Copy the lines below word for word, beginning with the line that contains "Where should I" and ending after the line that contains "tap(700, 180)".

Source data
·····

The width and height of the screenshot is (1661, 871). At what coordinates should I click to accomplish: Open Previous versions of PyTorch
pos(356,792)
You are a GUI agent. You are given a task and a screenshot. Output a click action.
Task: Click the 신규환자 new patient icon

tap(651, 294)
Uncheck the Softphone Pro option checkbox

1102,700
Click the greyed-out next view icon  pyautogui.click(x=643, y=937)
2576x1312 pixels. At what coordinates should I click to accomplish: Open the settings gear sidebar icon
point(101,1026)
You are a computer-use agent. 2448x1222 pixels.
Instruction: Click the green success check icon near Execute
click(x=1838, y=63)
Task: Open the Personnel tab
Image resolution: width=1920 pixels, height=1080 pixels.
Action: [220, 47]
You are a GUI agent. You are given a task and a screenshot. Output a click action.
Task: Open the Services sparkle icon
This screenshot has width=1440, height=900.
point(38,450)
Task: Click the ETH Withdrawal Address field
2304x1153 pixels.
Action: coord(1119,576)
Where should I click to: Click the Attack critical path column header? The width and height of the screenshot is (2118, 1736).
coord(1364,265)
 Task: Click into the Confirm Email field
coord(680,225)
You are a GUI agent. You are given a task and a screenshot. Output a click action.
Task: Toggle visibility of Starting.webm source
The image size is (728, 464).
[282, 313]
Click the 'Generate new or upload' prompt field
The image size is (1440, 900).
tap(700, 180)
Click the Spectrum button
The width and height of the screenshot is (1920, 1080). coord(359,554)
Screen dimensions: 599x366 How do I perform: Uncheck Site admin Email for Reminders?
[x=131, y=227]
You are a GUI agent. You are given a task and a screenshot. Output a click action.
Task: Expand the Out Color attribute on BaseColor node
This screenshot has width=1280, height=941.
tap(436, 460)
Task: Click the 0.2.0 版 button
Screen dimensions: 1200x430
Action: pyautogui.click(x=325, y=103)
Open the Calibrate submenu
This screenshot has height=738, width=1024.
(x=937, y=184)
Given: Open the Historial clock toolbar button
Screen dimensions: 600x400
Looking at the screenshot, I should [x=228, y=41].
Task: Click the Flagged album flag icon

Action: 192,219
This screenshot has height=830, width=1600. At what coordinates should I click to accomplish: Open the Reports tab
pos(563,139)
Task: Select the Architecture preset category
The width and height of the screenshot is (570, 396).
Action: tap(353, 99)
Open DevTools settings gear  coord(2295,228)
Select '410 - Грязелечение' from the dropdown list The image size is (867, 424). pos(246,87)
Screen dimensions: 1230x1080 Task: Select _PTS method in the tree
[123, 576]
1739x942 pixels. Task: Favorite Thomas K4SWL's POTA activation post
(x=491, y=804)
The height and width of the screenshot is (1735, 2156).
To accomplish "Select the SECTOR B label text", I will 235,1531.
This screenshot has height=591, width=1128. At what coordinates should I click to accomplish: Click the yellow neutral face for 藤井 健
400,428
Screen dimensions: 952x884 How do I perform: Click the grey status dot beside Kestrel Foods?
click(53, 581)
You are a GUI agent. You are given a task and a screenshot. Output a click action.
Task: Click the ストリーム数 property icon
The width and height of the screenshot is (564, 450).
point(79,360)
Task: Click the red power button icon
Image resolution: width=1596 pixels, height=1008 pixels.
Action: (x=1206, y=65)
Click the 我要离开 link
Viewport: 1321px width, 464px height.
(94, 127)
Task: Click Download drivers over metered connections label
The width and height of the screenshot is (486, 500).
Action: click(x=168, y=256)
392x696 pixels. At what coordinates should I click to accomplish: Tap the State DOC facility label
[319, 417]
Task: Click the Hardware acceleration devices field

·····

- Problem solution:
Where should I click to: Click the Attack critical path column header? The width and height of the screenshot is (2118, 1736).
coord(1364,265)
 Task: Click into the Confirm Email field
coord(680,225)
You are a GUI agent. You are given a task and a screenshot. Output a click action.
Task: Toggle visibility of Starting.webm source
The image size is (728, 464).
[282, 313]
Click the 'Generate new or upload' prompt field
The image size is (1440, 900).
tap(700, 180)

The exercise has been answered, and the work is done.